Empirical Evidence Continues to Prove That Consumers Benefit from Competitive Keyword Advertising.
Since 2013, several published empirical studies have examined consumers and competitive keyword advertising. In particular, Jeffrey P. Dotson et al, Brand Attitudes and Search Engine Queries, 37 J. Interactive Mktg. 105 (2016), demonstrated that consumers conducting keyword searches using a particular brand often are not seeking only that brand. They explained that “there are many reasons a user might submit a brand search query. Users who are shopping in a category are more likely to search for any brand in the category.” Thus, in the context of attorney advertising, some prospective clients who know a particular lawyer’s brand will use that brand as a search keyword expecting—and wanting—to find search results for other lawyers providing similar services.
These additional developments show that competitive keyword advertising by lawyers does not mislead or harm consumers. In contrast, suppressing competitive keyword advertising will likely hurt consumers and competition. This confirms that the Florida Bar made the correct decision in 2013, and we encourage the Florida Bar to affirm its current position.
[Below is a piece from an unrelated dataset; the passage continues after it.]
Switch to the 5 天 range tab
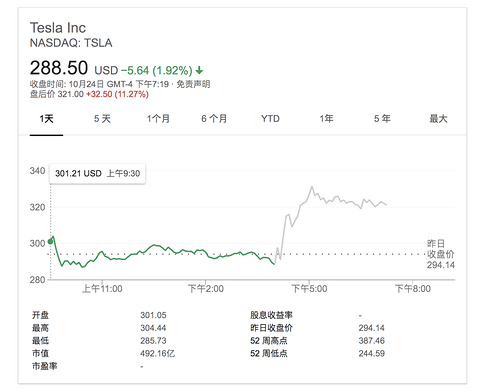 pyautogui.click(x=102, y=119)
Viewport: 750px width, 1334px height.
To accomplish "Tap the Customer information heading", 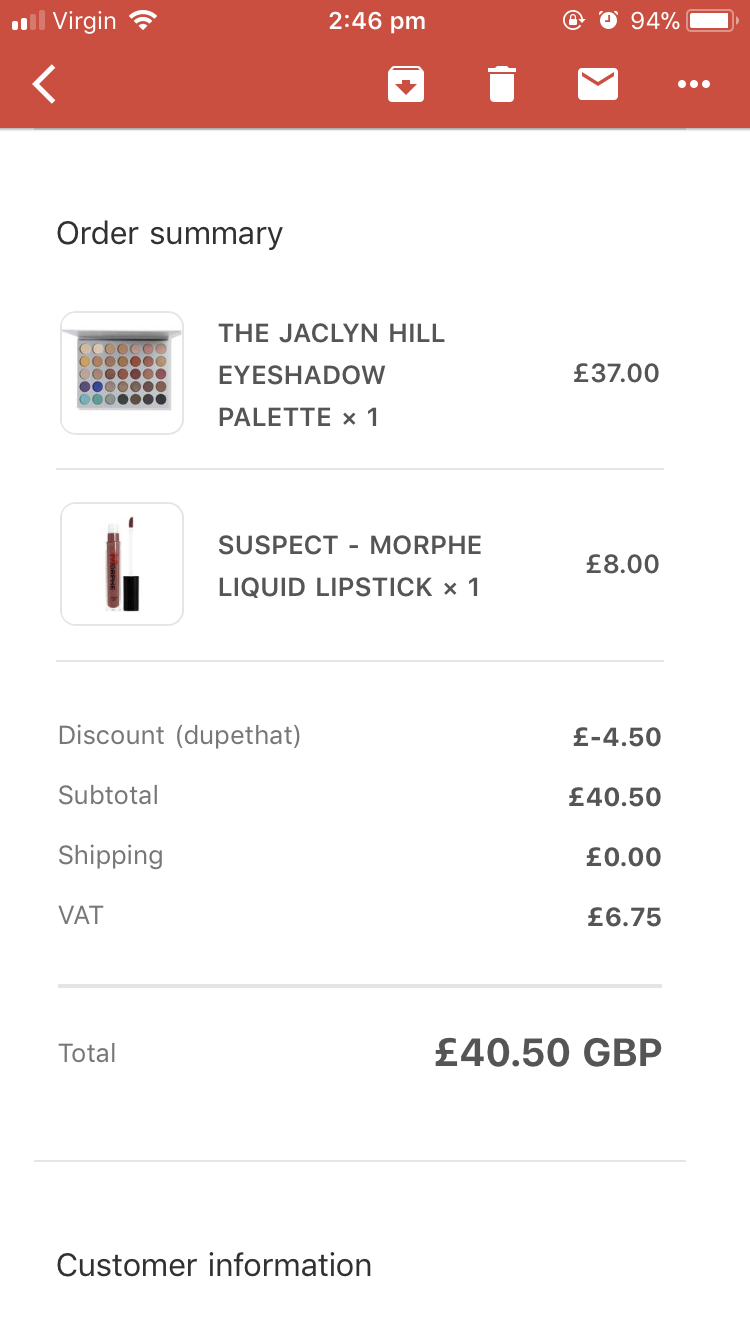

Professor of Law and Co-Director, High Tech Law Institute
Santa Clara University School of Law
Lyrissa B. Lidsky (Florida Bar # 22373)
Dean and Judge C.A. Leedy Professor of Law
University of Missouri School of Law
Frank Stanton Professor of the First Amendment
Harvard Law School
* * *
Google also submitted a short letter.
Let’s root for the best case scenario: that the third regulatory attempt fails and the status quo prevails again. Even if that happens, what are the odds that this is the last time the Florida Bar will consider this issue?